Sonntag, 19. Juni

5 1 0
                                    

 10:03 Uhr.

Quietschend kommt mein Fahrrad zum stehen und ich steige schwungvoll ab. Als ich es hinter dem Gartenzaun abgestellt und meine Tasche aus dem Korb genommen habe, gehe ich zu Junkos Haustür und drücke die Klingel.

Wie jeden Sonntag treffe ich mich mit ihr und lerne für die Zwischenprüfungen. Leider kommt Suzume nie mit, da sie immer wieder betont, sie könne alleine viel besser lernen. Aber Junko und ich wissen, dass sie lieber mit ihrem Freund lernen möchte.

Junkos Elternhaus liegt im Westen, in einer kleinen Siedlung nahe der Hauptstraße, die ins Zentrum und zum Hauptbahnhof führt. Mit dem Bus muss sie nur zwei Stationen fahren, um mitten in der Stadt zu sein.

Der Wohnkomplex, wo ich mit meiner Mutter und meinem kleinen Bruder wohne, liegt nur eine Busstation weiter westlich vom Stadtzentrum entfernt, sodass Junko und ich meistens zusammen zur Schule fahren können, indem sie eine Station später dazusteigt. Aber wenn ich am Sonntag zu ihr möchte, fahre ich meistens mit dem Fahrrad. Zu Fuß würde es über zehn Minuten dauern, aber mit dem Rad bin ich mehr als doppelt so schnell.

Ich fahre nicht wirklich gerne Fahrrad, was auch der Grund ist, warum ich nicht damit zu meiner Highschool fahre. Viel lieber setze ich mich für drei Stationen in den Bus und laufe den Rest. Unsere Schule liegt nord-westlich, direkt an der Innenstadt. Fünf Minuten Fußweg durch die Fußgängerzone, eine Brücke über den Fluss überqueren und dann einen kleinen Hügel hinauf, und schon ist man da.

Aus dem Inneren des Hauses höre ich gedämpfte Stimmen und Schritte.

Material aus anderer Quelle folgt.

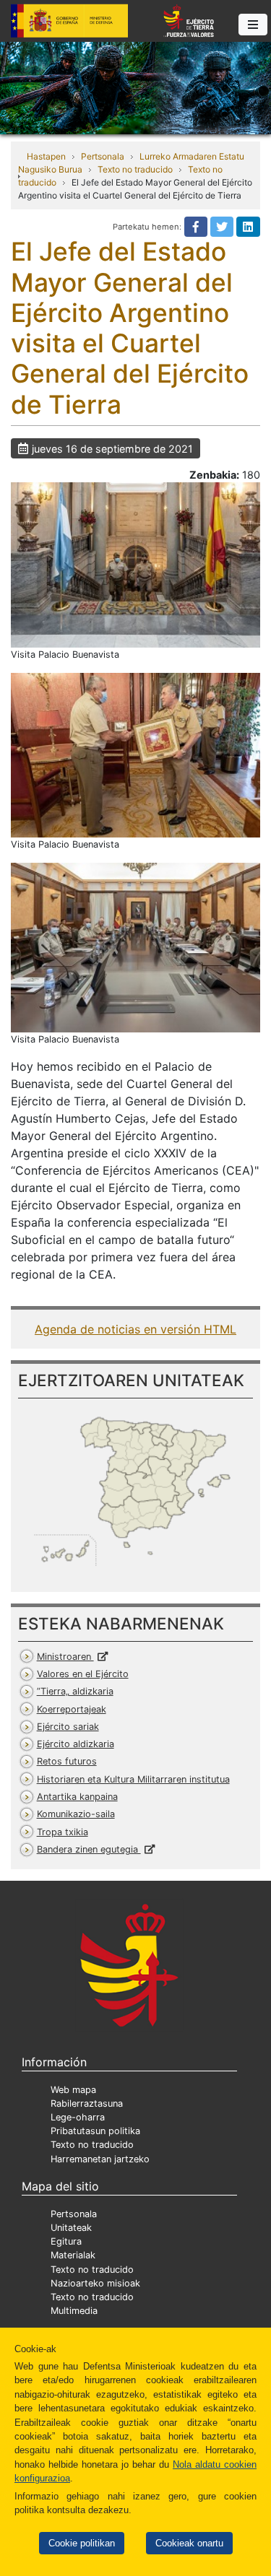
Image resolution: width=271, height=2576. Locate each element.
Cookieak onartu (189, 2543)
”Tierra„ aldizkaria (75, 1691)
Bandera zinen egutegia (89, 1849)
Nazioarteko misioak (95, 2283)
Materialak (73, 2255)
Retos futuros (67, 1761)
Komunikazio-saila (76, 1814)
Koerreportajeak (71, 1709)
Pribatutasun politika (95, 2130)
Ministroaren (65, 1656)
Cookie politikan (81, 2543)
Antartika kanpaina (77, 1796)
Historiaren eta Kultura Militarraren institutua (133, 1779)
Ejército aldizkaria (75, 1744)
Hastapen (46, 156)
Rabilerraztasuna (87, 2103)
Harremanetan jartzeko (100, 2159)
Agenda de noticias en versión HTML (135, 1329)
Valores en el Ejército (83, 1673)
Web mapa (73, 2089)
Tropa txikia (62, 1832)
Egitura (66, 2241)
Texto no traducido (135, 169)
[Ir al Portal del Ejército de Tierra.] (135, 86)
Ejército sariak (68, 1726)
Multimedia (74, 2310)
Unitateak (71, 2227)
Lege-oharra (78, 2117)
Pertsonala (102, 156)
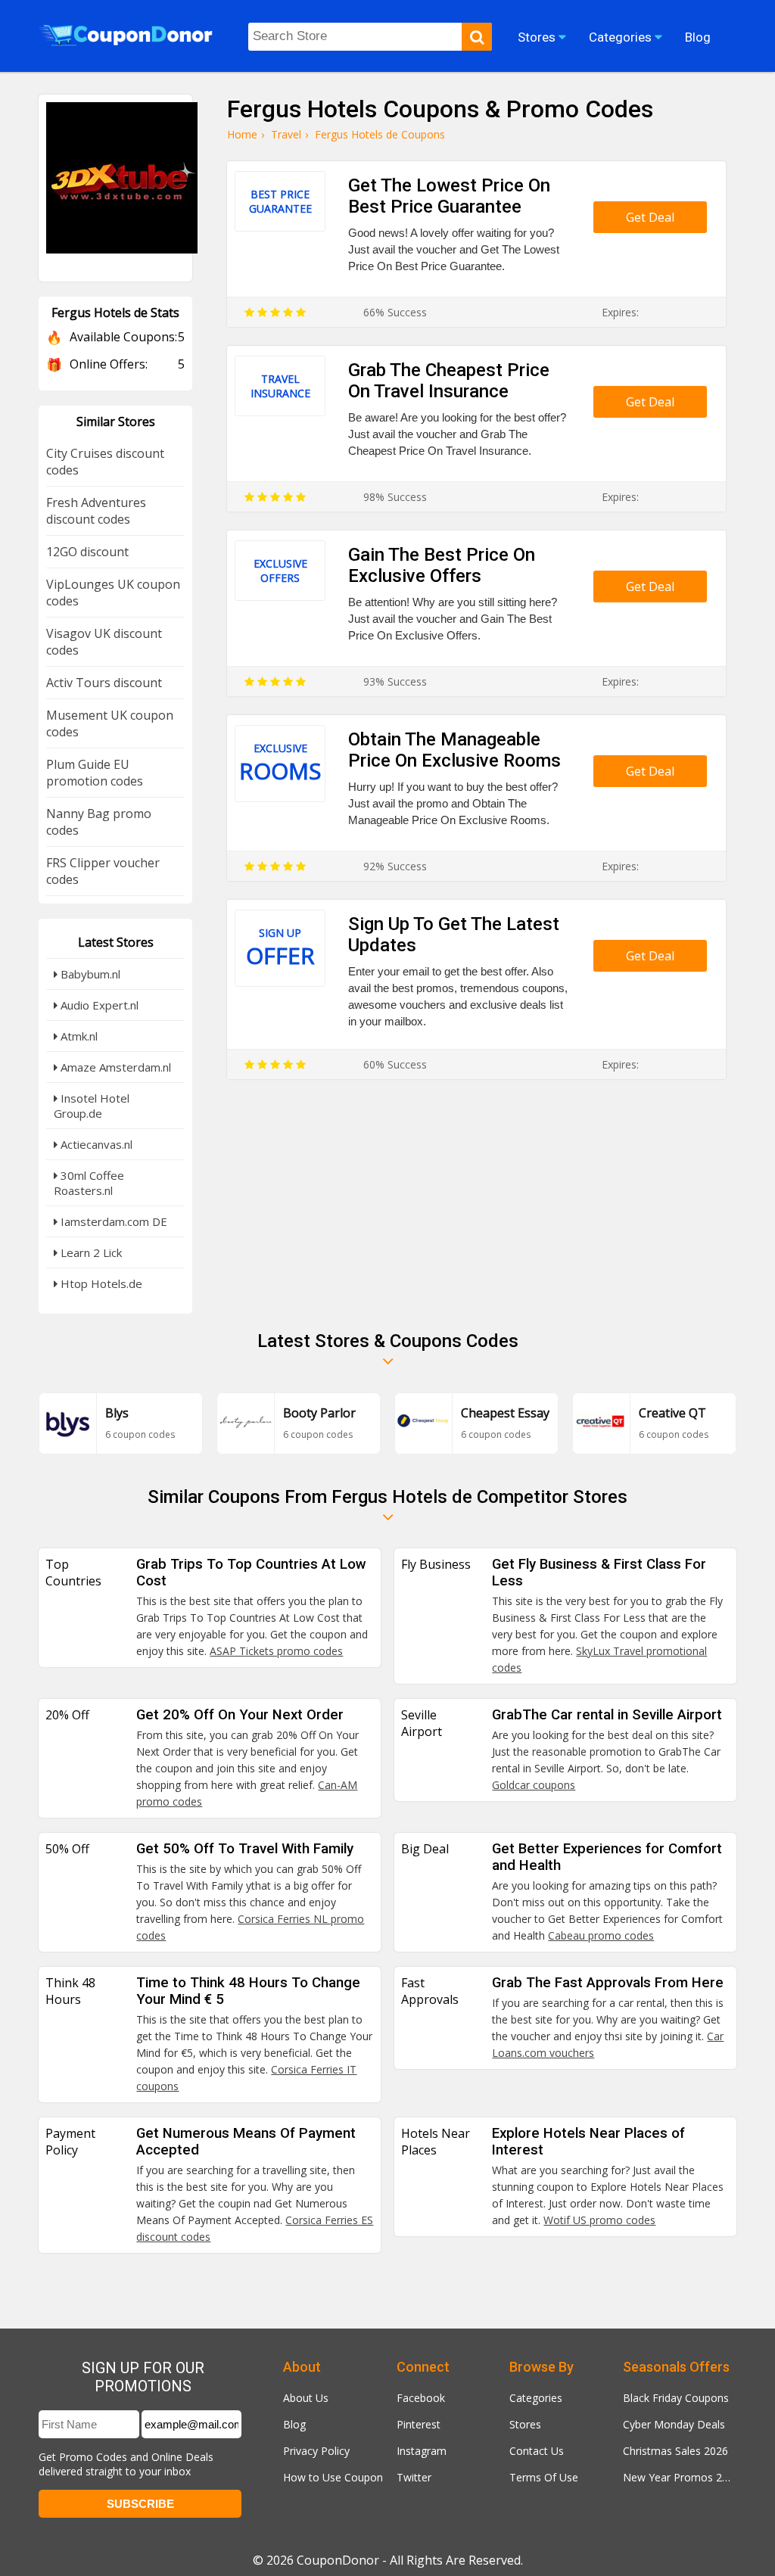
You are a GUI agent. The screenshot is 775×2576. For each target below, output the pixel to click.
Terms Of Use (543, 2477)
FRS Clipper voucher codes (103, 871)
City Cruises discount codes (105, 461)
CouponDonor (338, 2560)
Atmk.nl (78, 1036)
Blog (294, 2424)
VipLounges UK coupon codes (113, 592)
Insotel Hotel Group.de (91, 1105)
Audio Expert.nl (98, 1005)
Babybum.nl (89, 974)
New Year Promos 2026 (679, 2477)
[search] (477, 37)
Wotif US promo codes (599, 2220)
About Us (305, 2398)
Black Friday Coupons (676, 2398)
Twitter (414, 2477)
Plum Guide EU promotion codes (94, 772)
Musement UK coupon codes (109, 723)
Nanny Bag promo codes (98, 821)
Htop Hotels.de (100, 1283)
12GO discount (87, 551)
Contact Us (536, 2451)
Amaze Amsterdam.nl (114, 1067)
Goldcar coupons (533, 1785)
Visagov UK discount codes (104, 641)
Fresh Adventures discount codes (96, 510)
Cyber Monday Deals (674, 2424)
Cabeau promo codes (601, 1935)
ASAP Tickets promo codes (276, 1651)
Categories (535, 2398)
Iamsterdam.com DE (112, 1221)
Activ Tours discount (104, 682)
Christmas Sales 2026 (675, 2451)
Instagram (422, 2451)
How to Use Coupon (333, 2477)
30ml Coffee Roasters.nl (89, 1183)
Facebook (421, 2398)
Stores (525, 2424)
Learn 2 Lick (90, 1252)
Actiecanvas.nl (95, 1144)
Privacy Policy (316, 2451)
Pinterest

Merkwürdig, denke ich. Sind ihre Eltern etwa doch da?

Normalerweise sind Junkos Eltern am Wochenende auf Seminaren oder Fortbildungen. Es wundert mich, dass nun wohl doch jemand da zu sein scheint.

Schwungvoll geht die Eingangstür aus dunklem Holz auf. Doch vor mir stehen weder Junko noch ihre Eltern.

„Huch.", rutscht es mir versehentlich heraus, und ich trete einen Schritt zurück.

„Dir auch einen guten Morgen.", erwidert grinsend der Fremde, dessen Gesicht ich doch irgendwo schon einmal gesehen habe.

Plötzlich erinnere ich mich daran, was mir Junko letzte Woche erzählt hat, und mir fällt es wie Schuppen von den Augen.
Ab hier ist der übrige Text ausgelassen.